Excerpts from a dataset
________________________
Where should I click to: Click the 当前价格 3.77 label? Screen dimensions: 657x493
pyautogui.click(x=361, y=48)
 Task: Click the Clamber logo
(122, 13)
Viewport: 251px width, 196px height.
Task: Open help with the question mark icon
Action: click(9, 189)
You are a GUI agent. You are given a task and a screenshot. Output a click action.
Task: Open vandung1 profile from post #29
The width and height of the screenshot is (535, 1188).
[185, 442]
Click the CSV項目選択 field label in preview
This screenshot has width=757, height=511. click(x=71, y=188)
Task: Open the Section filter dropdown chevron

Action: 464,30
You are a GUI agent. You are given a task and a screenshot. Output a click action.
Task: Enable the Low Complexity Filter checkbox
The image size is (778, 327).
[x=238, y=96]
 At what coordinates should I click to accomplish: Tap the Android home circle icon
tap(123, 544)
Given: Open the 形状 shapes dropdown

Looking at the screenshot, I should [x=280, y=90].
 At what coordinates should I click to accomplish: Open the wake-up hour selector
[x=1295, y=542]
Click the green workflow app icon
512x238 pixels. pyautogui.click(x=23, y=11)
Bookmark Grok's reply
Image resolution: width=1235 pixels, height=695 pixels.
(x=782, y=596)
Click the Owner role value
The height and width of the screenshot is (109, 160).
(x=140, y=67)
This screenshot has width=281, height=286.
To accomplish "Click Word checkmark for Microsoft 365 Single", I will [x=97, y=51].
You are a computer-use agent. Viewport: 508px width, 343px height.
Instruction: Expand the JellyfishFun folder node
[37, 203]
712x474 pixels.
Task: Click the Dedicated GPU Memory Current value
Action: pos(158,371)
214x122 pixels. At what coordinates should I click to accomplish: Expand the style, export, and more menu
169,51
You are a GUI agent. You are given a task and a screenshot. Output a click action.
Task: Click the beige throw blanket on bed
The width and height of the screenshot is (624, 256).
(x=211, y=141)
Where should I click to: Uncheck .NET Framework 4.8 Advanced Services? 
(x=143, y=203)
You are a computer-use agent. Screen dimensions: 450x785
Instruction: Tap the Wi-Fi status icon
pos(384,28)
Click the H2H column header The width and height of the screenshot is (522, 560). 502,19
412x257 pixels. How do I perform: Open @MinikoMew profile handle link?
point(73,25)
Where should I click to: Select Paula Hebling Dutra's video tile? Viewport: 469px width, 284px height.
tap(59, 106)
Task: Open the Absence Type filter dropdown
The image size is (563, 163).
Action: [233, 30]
________________________
* _EXERCISE_: In full and verbatim, transcribe the data.

* _REPLY_:
Where should I click to: Click the 当前价格 3.77 label? Screen dimensions: 657x493
pyautogui.click(x=361, y=48)
 Task: Click the Clamber logo
(122, 13)
Viewport: 251px width, 196px height.
Task: Open help with the question mark icon
Action: click(9, 189)
You are a GUI agent. You are given a task and a screenshot. Output a click action.
Task: Open vandung1 profile from post #29
The width and height of the screenshot is (535, 1188).
[185, 442]
Click the CSV項目選択 field label in preview
This screenshot has width=757, height=511. click(x=71, y=188)
Task: Open the Section filter dropdown chevron

Action: 464,30
You are a GUI agent. You are given a task and a screenshot. Output a click action.
Task: Enable the Low Complexity Filter checkbox
The image size is (778, 327).
[x=238, y=96]
 At what coordinates should I click to accomplish: Tap the Android home circle icon
tap(123, 544)
Given: Open the 形状 shapes dropdown

Looking at the screenshot, I should [x=280, y=90].
 At what coordinates should I click to accomplish: Open the wake-up hour selector
[x=1295, y=542]
Click the green workflow app icon
512x238 pixels. pyautogui.click(x=23, y=11)
Bookmark Grok's reply
Image resolution: width=1235 pixels, height=695 pixels.
(x=782, y=596)
Click the Owner role value
The height and width of the screenshot is (109, 160).
(x=140, y=67)
This screenshot has width=281, height=286.
To accomplish "Click Word checkmark for Microsoft 365 Single", I will [x=97, y=51].
You are a computer-use agent. Viewport: 508px width, 343px height.
Instruction: Expand the JellyfishFun folder node
[37, 203]
712x474 pixels.
Task: Click the Dedicated GPU Memory Current value
Action: pos(158,371)
214x122 pixels. At what coordinates should I click to accomplish: Expand the style, export, and more menu
169,51
You are a GUI agent. You are given a task and a screenshot. Output a click action.
Task: Click the beige throw blanket on bed
The width and height of the screenshot is (624, 256).
(x=211, y=141)
Where should I click to: Uncheck .NET Framework 4.8 Advanced Services? 
(x=143, y=203)
You are a computer-use agent. Screen dimensions: 450x785
Instruction: Tap the Wi-Fi status icon
pos(384,28)
Click the H2H column header The width and height of the screenshot is (522, 560). 502,19
412x257 pixels. How do I perform: Open @MinikoMew profile handle link?
point(73,25)
Where should I click to: Select Paula Hebling Dutra's video tile? Viewport: 469px width, 284px height.
tap(59, 106)
Task: Open the Absence Type filter dropdown
The image size is (563, 163).
Action: [233, 30]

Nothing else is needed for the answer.